Francis Weller, from a talk published in Kosmos Journal:
In any true initiatory process, there’s three things that happen. First, there’s a severance from the world that you once knew. Then there’s a radical alteration in your sense of identity. And then there’s a profound realization that you can never go back to the world that was. In true initiation, you don’t want to go back to the world that was. Initiation is meant to escort you into a wider, more inclusive, participatory, sacred cosmos.
Trauma, on the other hand, has the inverse effect. The same three things happen. There’s a severance from the world. There’s a radical alteration of the identity and in a sense, you cannot go back to what was. But what trauma does to the psyche is it reduces it down to a singularity. I become cut off and severed from that sense of being engaged with a wider and more encompassing sense of identity. I become isolated in the cosmos. If you talk to anybody who’s gone through trauma, that’s the effect that it has on the body and on the psyche. You are torn out of that sense of being a part of the cosmos.
This is exactly how I feel when the world becomes cardboard, and probably how I felt as an infant and left alone.
What distinguishes these two things is initiation, what I call the contained encounter with death. The containment was provided by the community, by the elders, by the ancestors, by the rituals, by the space itself. In a sense, you are initiated into a place, not into abstraction. You are actually initiated into the ground beneath your feet. Those are the five things that provided a containment field for that encounter with death, because all initiations require some kind of encounter with death.
What I call trauma is an uncontained encounter with death. There’s nothing there holding you when that same precipice is approached. You are left basically naked, nothing holding you. Again, you contract back into a place of survival in that moment rather than expand out into that wider, cosmological sense of being. We don’t have those containment fields in white, western culture. We still live through these encounters with death, which are inevitable. I often say initiation is not optional.

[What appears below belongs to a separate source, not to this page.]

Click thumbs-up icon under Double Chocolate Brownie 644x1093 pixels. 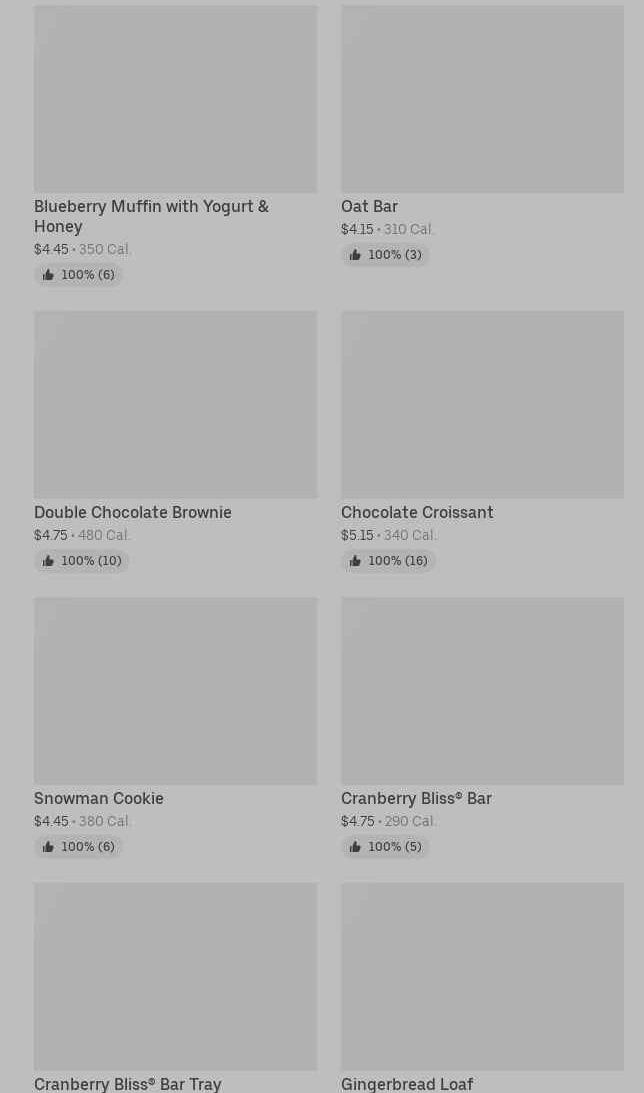(48, 561)
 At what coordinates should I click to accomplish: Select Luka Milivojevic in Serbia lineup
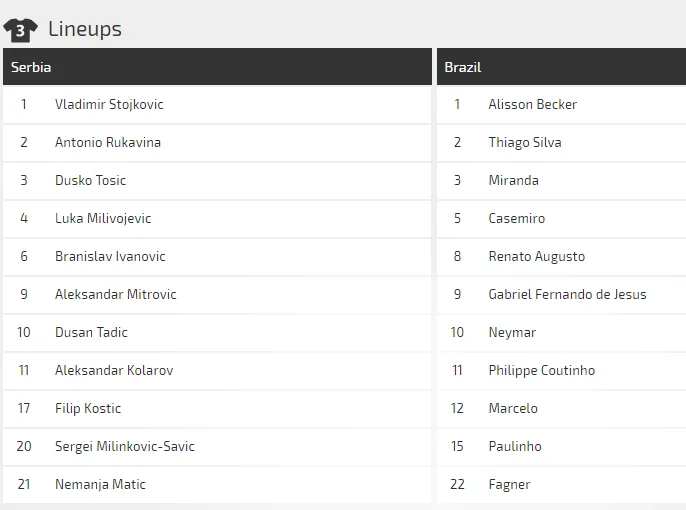[x=103, y=218]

This total validation of my experience, along with the revelation from my most recent post about the connection between Mother’s not being able to mother me and my struggle with having to ask my friend Eleanor to leave, has resulted in a big change. It’s lasted a couple of days, I hope it will last longer. It’s a sense of my basic goodness. How much I wanted to help my friend, to the point of endangering my own life, how I was angry at myself for not being able to keep helping her. But I never blamed her, and I struggled with my feelings instead of drinking. I did finally see that I had to say no, that it had been wrong of me to keep going so long, but I continued to be angry at myself. It took nearly 30 years, getting on medication, understanding that I had been traumatized, doing Somatic Experiencing, and then working on attachment issues with Erica.
The other piece I saw as I was writing the previous blog, was that the Universe had brought the Kosmos article to me at just the right moment, that the 27 years of work had been necessary, NOT because I was a weakling, NOT because I didn’t work hard enough, but because the task was so difficult and I didn’t have all the pieces. Even bigger than feeling that I can trust my basic goodness is the feeling/knowing that I can trust the Universe to bring me what I need, not necessarily when I ask for it, but when I’m ready and able to use it.